Entries from a dataset

++++++

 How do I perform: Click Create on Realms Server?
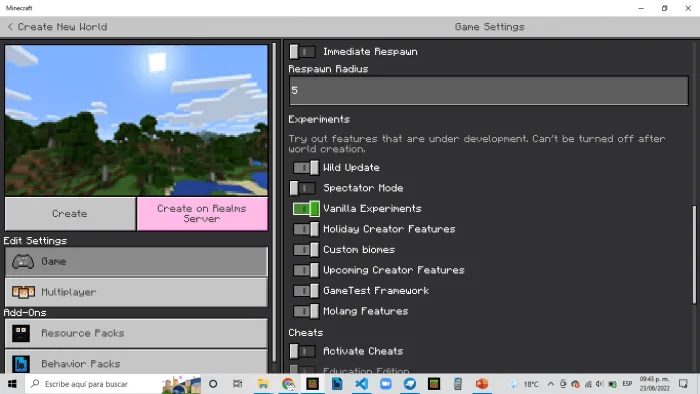(202, 214)
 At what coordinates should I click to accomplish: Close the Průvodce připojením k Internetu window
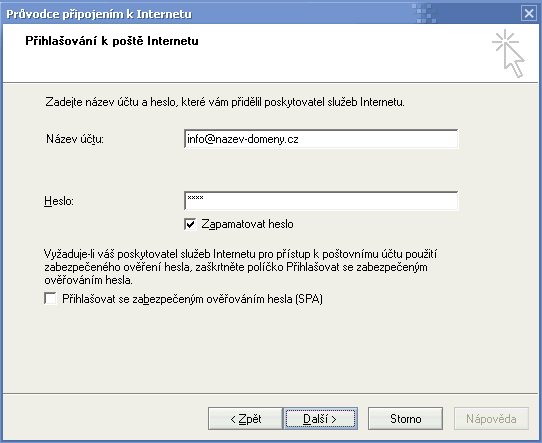point(529,14)
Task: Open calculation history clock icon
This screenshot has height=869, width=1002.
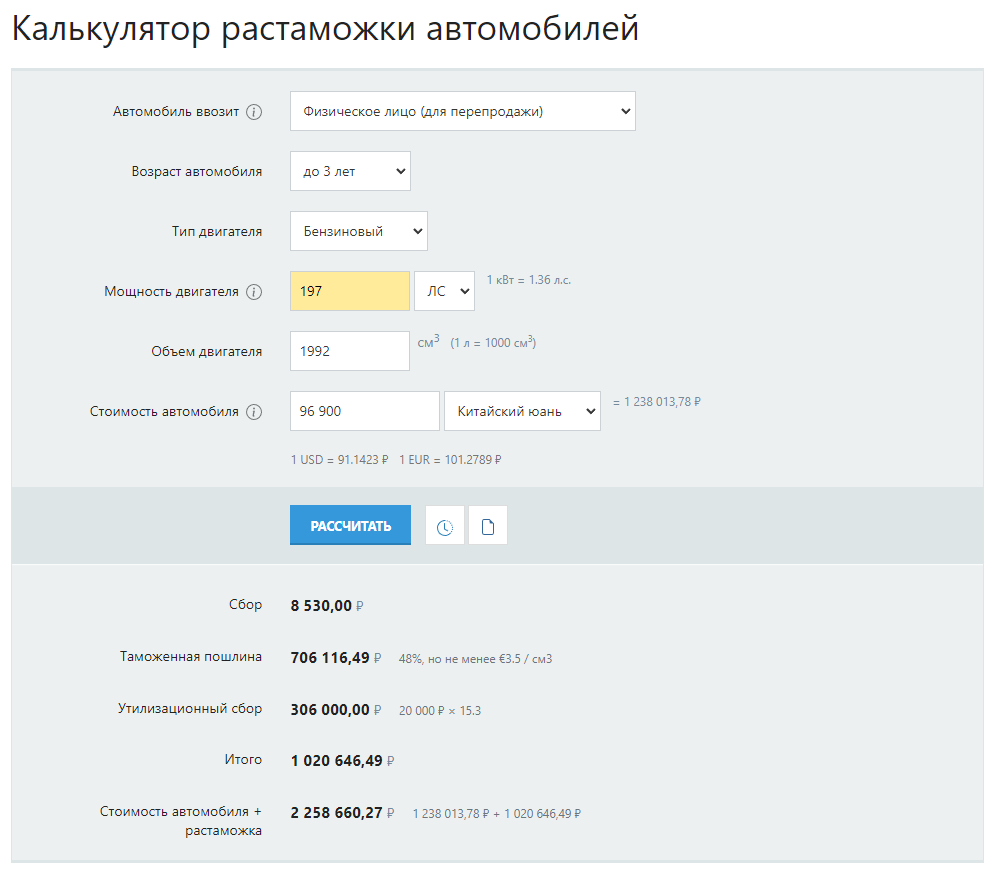Action: pos(444,526)
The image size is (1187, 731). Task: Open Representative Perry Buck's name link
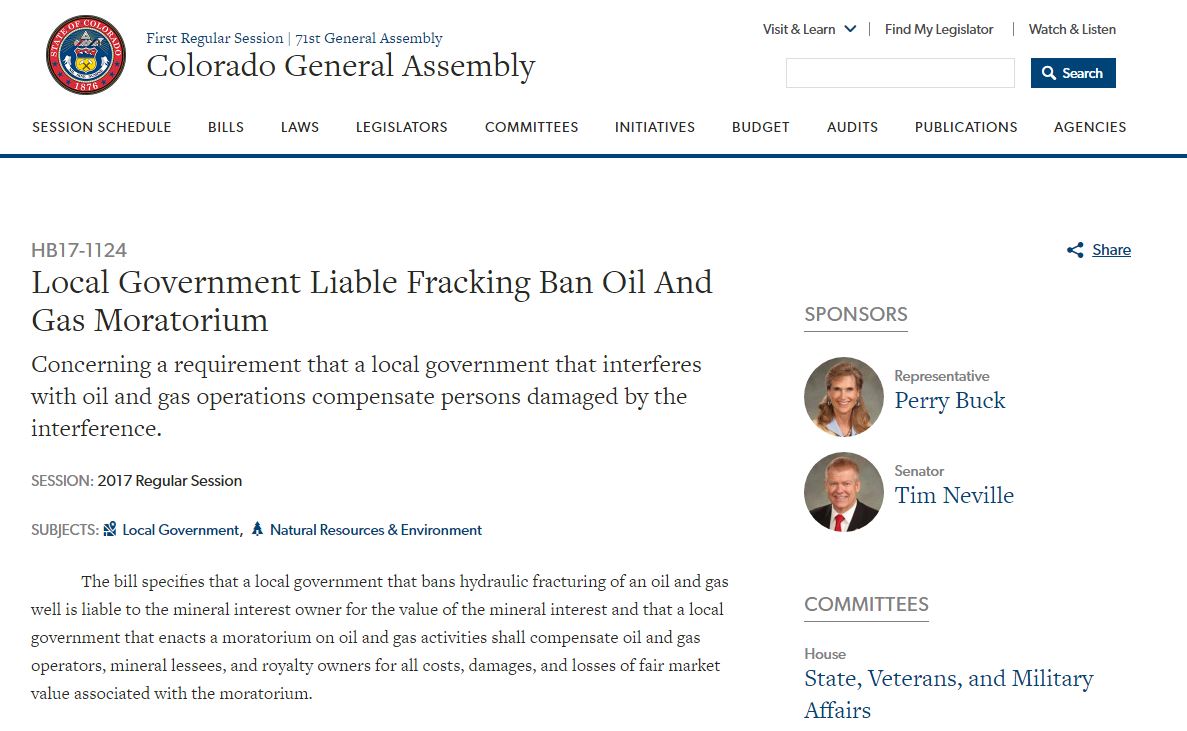click(950, 401)
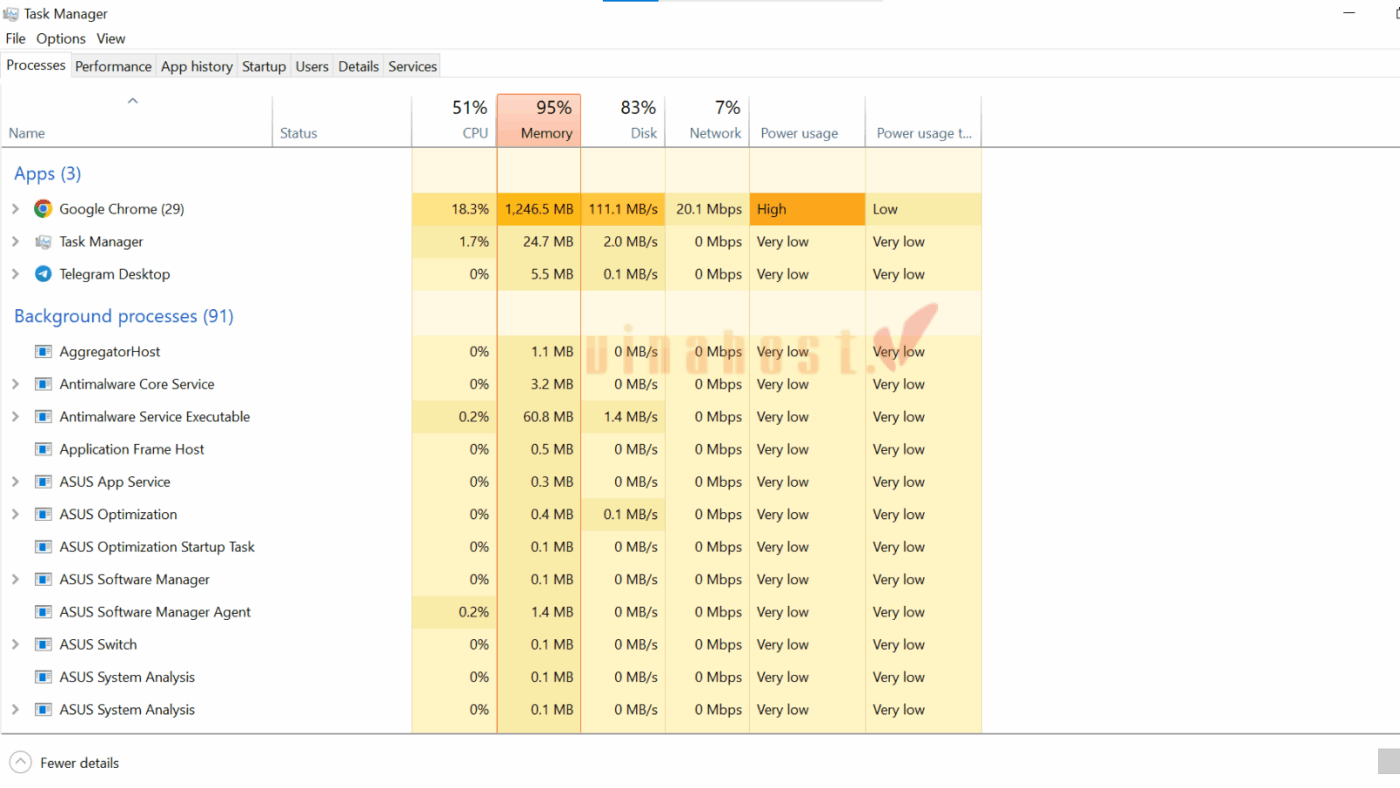Click the Google Chrome app icon
This screenshot has height=788, width=1400.
tap(43, 209)
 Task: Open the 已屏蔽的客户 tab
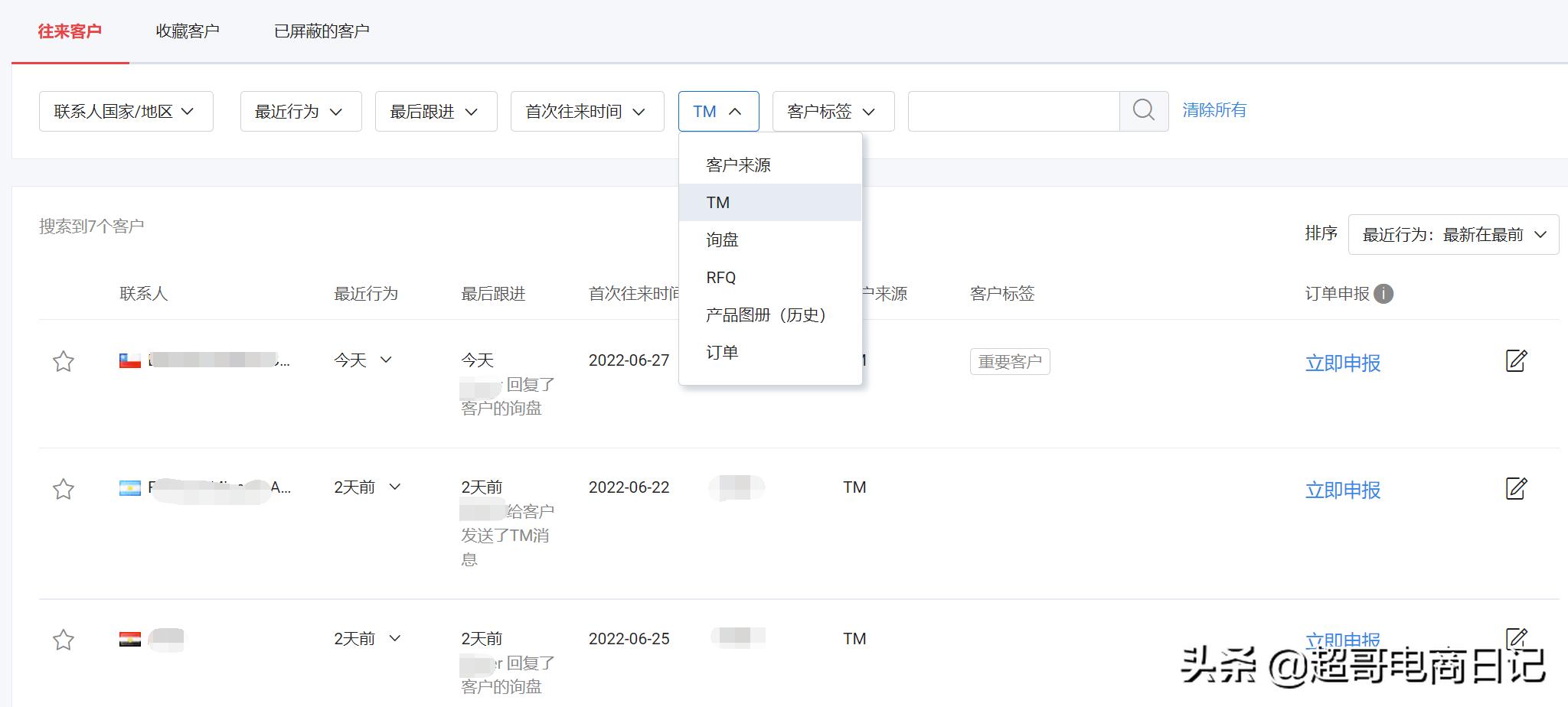point(319,31)
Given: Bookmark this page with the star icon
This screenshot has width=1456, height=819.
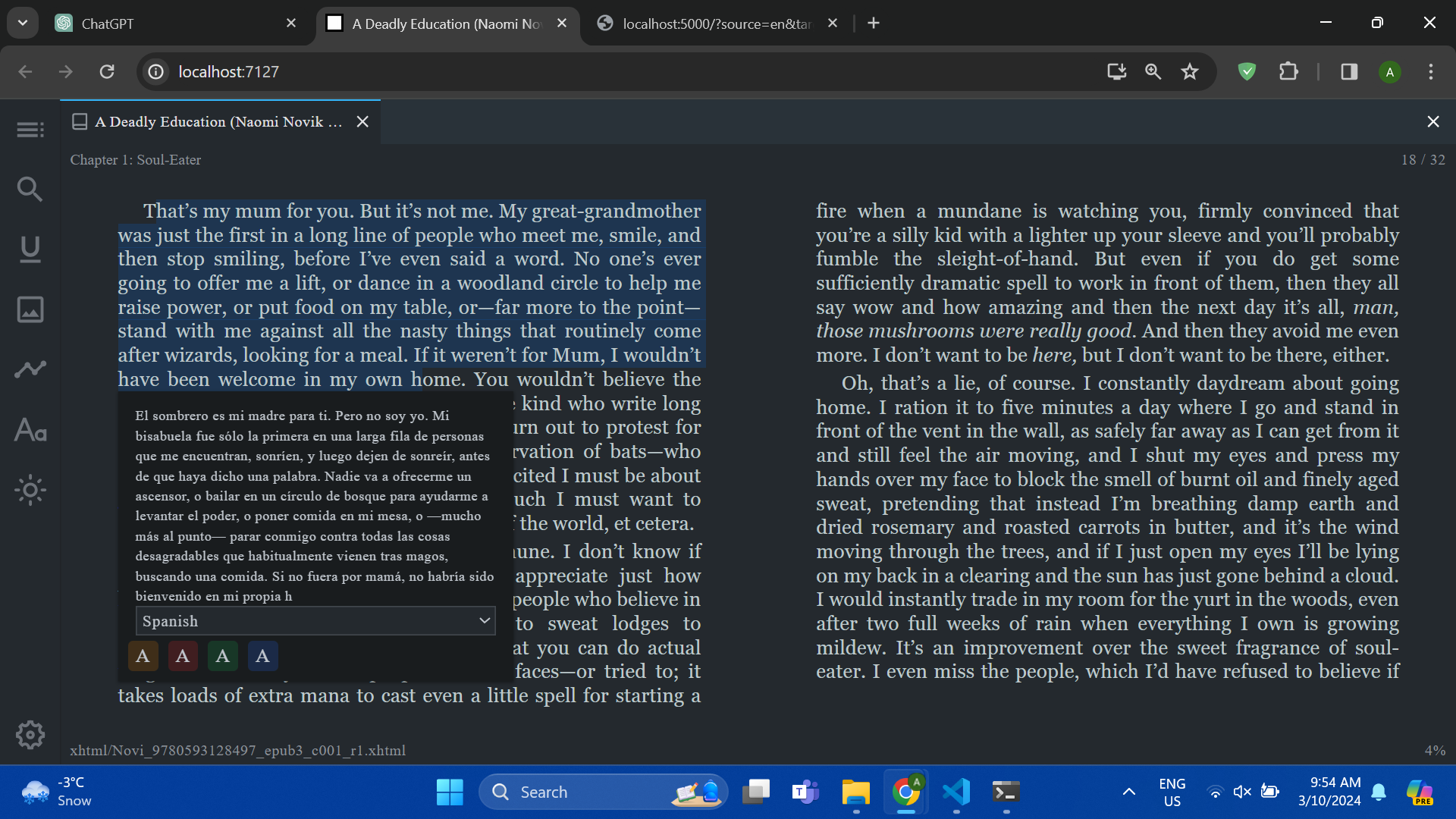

++++++

> Task requirements: Copy all of the records above word for word, leaving out the pictures.

> Answer to the task:
 How do I perform: Click Create on Realms Server?
(202, 214)
 At what coordinates should I click to accomplish: Close the Průvodce připojením k Internetu window
point(529,14)
Task: Open calculation history clock icon
This screenshot has height=869, width=1002.
Action: pos(444,526)
The image size is (1187, 731). Task: Open Representative Perry Buck's name link
click(950, 401)
Click the Google Chrome app icon
This screenshot has height=788, width=1400.
tap(43, 209)
 Task: Open the 已屏蔽的客户 tab
point(319,31)
Given: Bookmark this page with the star icon
This screenshot has width=1456, height=819.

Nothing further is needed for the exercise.